Mortar analysis for Warren Moor Mine
Womersleys have just completed lime mortar analysis for some structures at Warren Moor Mine in North Yorkshire.
Drift mining, begun in the valley sides at Warren Moor in North Yorkshire on 1865 under the direction of John Watson and his group of southern investors. The drift mines extracted ironstone from the Top Seam, known also by its geological term the “Dogger”. The ironstone was calcined on site (roasted to drive off impurities) in open clamps before being transported to blast furnace sites by rail. A standard gauge rail spur line was constructed to join with the North Yorkshire and Cleveland Picton to Grosmont Railway. Now known as the Esk Valley Line, it is still in use today.

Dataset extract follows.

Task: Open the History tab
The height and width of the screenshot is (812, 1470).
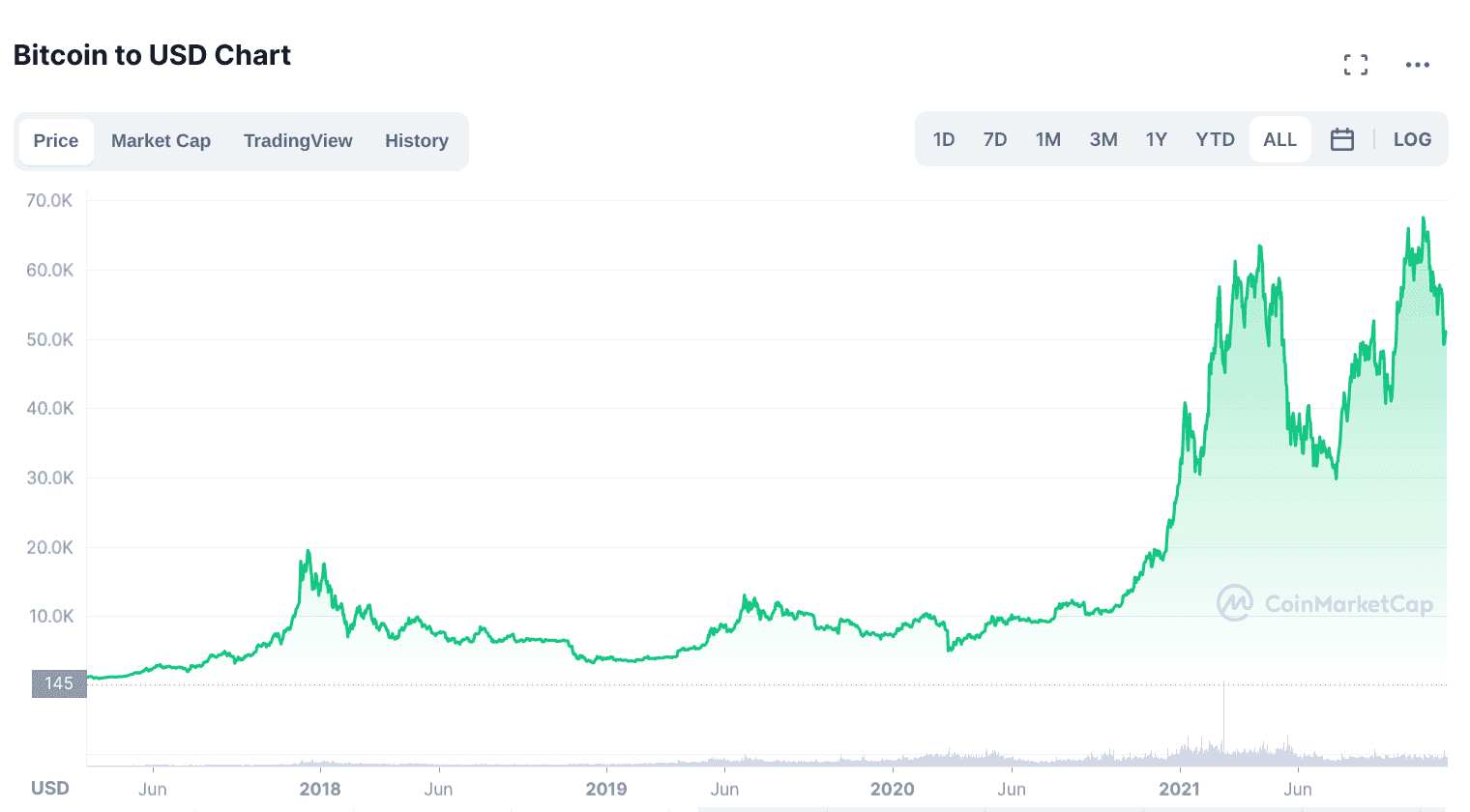Action: pos(417,141)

Despite previous poor test results, in January 1866 John Watson took out a 42-year mining lease on 1500 acres of land, forming the “Warren Moor Mine” (Company Ltd). Work soon began to sink two shafts to intercept the Main Seam at a depth of 220 feet. Surface works and a chimney for the steam boilers were constructed and by the end of 1866 the boiler house chimney (still evident) was completed and the “Upcast Shaft” sunk. The “Downcast Shaft” was excavated to 150 feet but by June 1868, with the Company in financial difficulties, the Kildale Estate reclaimed the site and all equipment.
The quick lime could have been brought to site to make the mortar to construct the chimney and shaft entrances via rail. It is likely that the quick lime would have come from further south around the Malton area via the railway network or have been imported from further north via the Middleborough area, perhaps as a back load after transporting the calcined iron from the mine complex to this same industrial area.